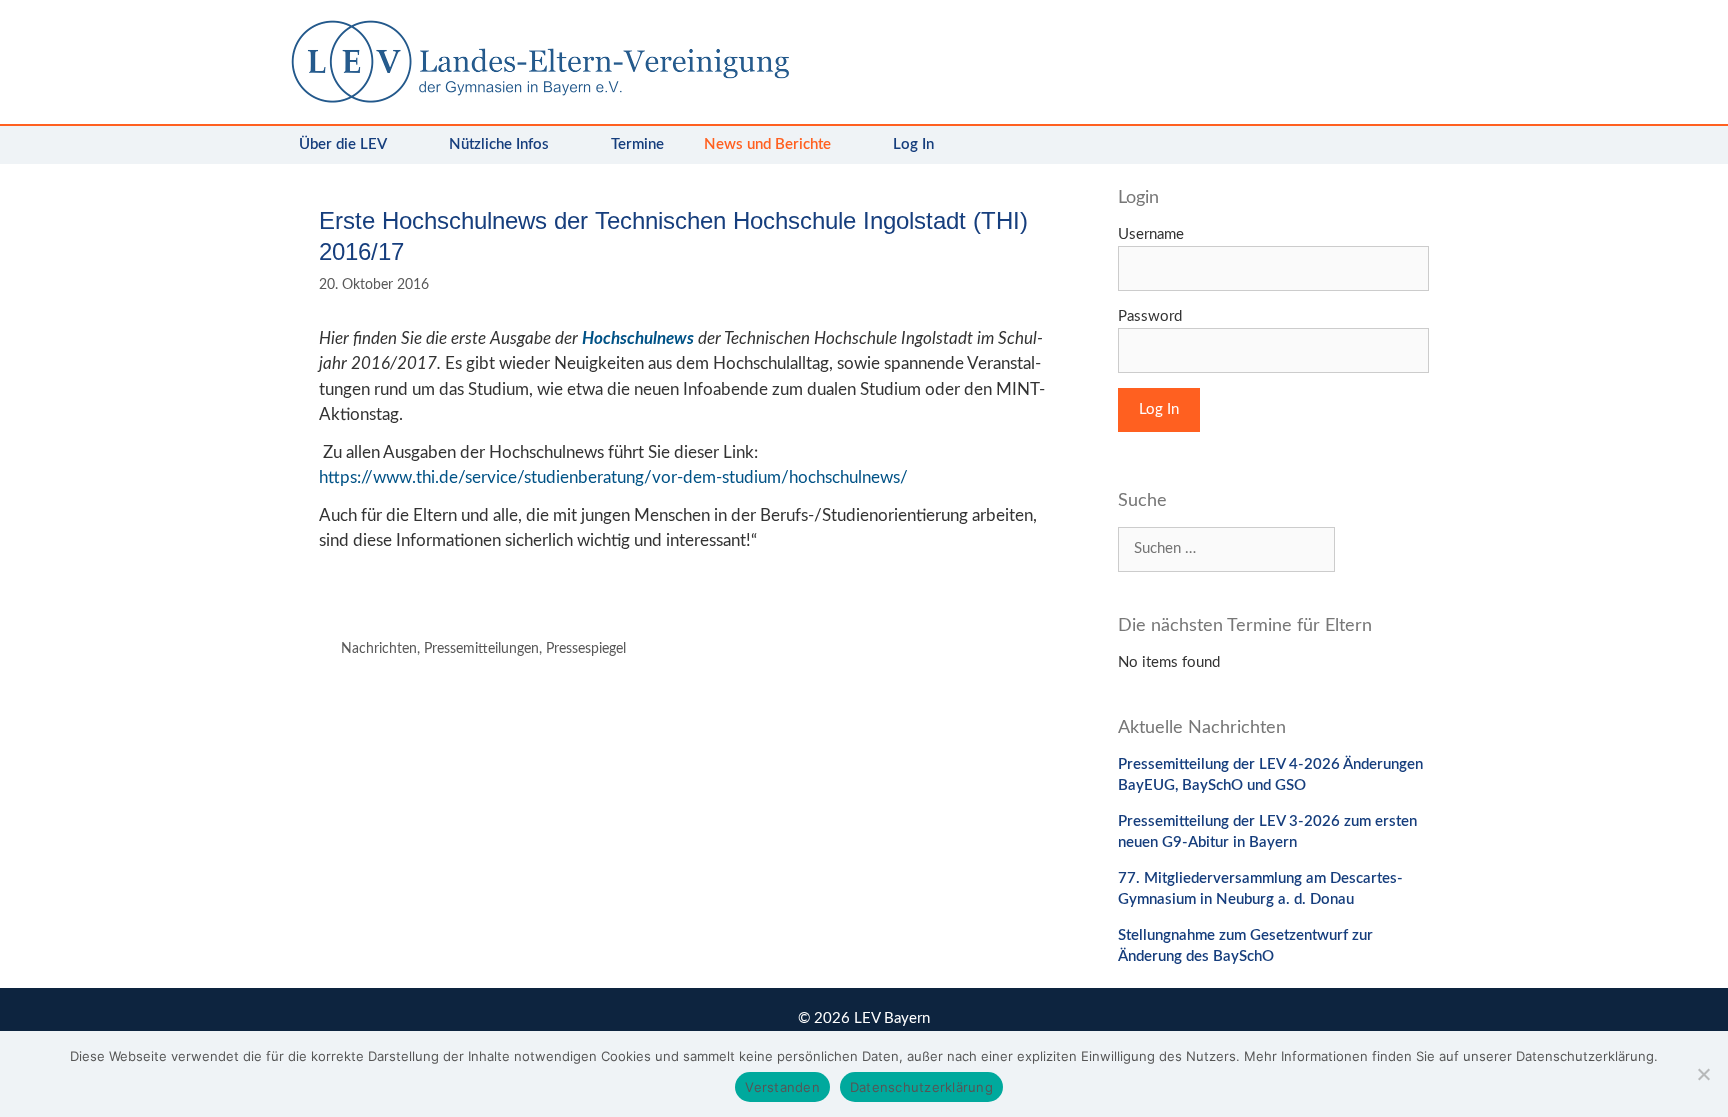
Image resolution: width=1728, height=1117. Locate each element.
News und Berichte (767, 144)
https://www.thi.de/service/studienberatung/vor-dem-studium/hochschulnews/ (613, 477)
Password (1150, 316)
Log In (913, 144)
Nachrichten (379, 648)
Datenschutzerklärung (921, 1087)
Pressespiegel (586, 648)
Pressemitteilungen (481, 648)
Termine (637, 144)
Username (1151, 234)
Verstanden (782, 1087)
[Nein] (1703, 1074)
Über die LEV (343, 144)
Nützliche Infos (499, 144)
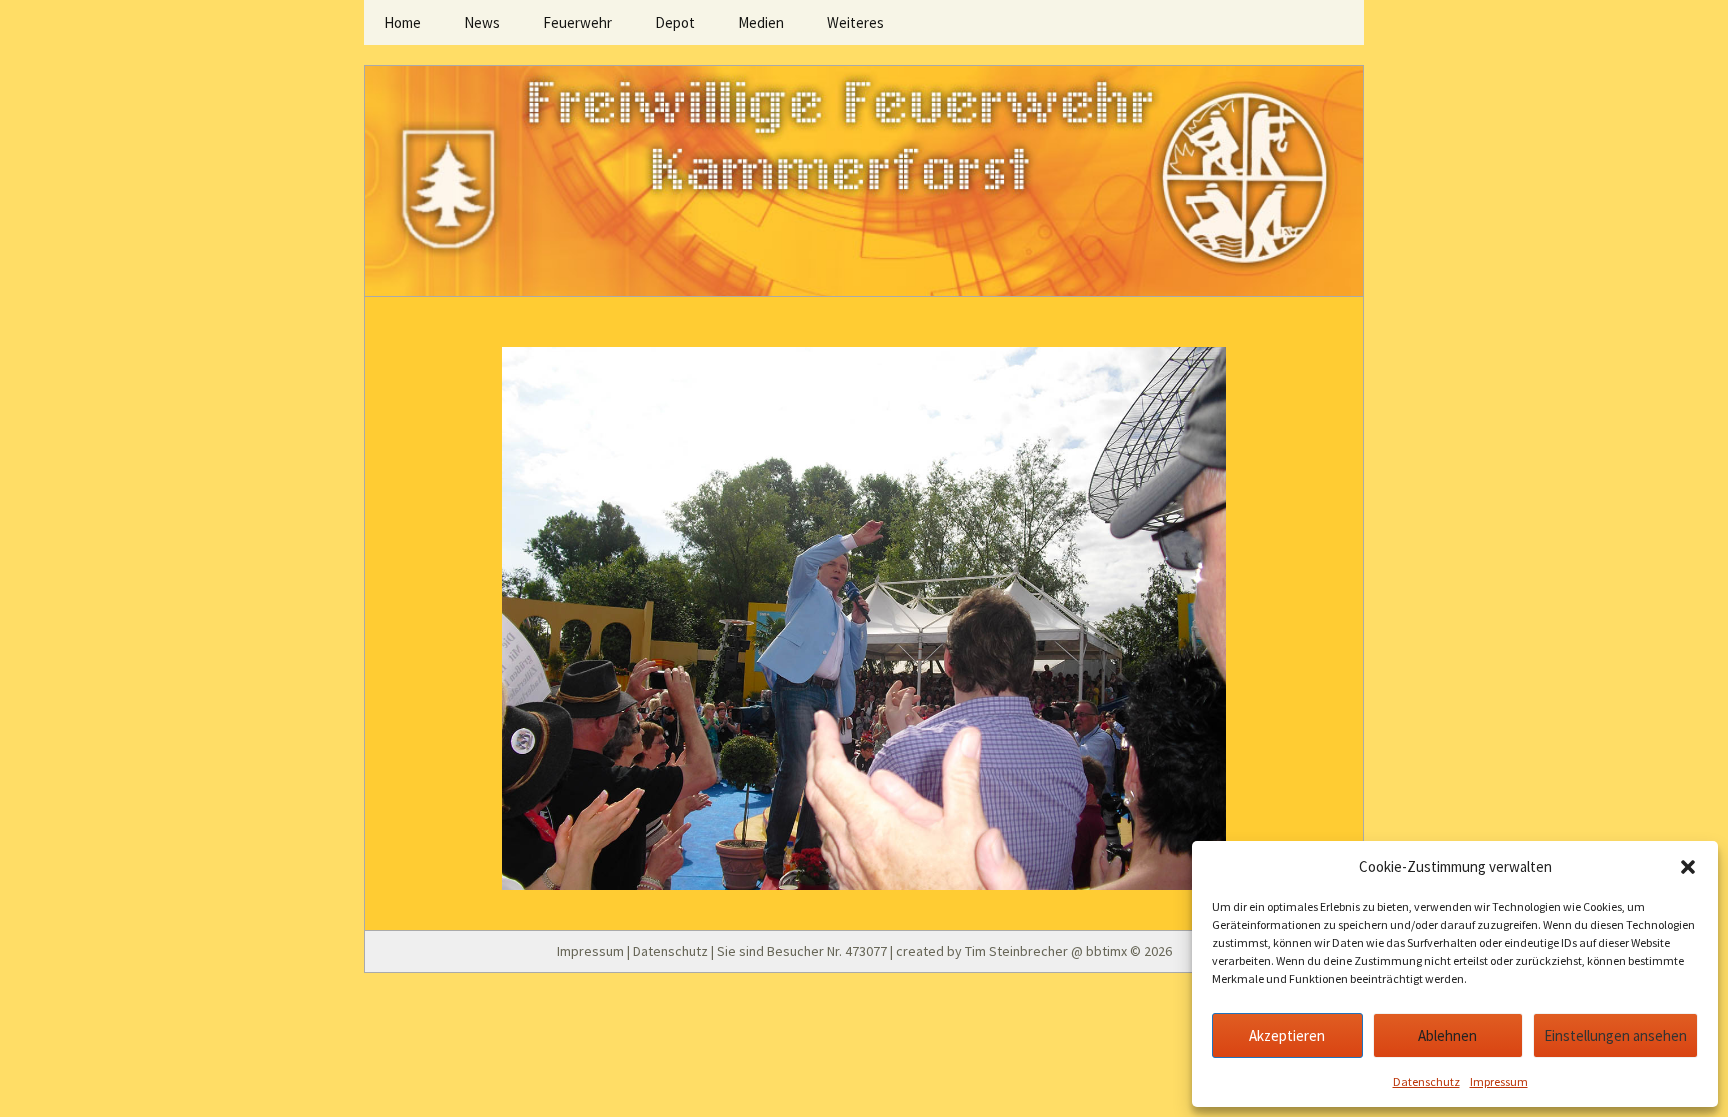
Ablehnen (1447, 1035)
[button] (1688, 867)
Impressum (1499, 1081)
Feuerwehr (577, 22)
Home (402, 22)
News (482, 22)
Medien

──────────────────────────────

- **WHAT IS NEEDED**: Every line of the data above is to be set down exactly; the pictures are not.

- **SOLUTION FOR THIS EXERCISE**:
Image resolution: width=1728, height=1117. Locate each element.
News und Berichte (767, 144)
https://www.thi.de/service/studienberatung/vor-dem-studium/hochschulnews/ (613, 477)
Password (1150, 316)
Log In (913, 144)
Nachrichten (379, 648)
Datenschutzerklärung (921, 1087)
Pressespiegel (586, 648)
Pressemitteilungen (481, 648)
Termine (637, 144)
Username (1151, 234)
Verstanden (782, 1087)
[Nein] (1703, 1074)
Über die LEV (343, 144)
Nützliche Infos (499, 144)
Ablehnen (1447, 1035)
[button] (1688, 867)
Impressum (1499, 1081)
Feuerwehr (577, 22)
Home (402, 22)
News (482, 22)
Medien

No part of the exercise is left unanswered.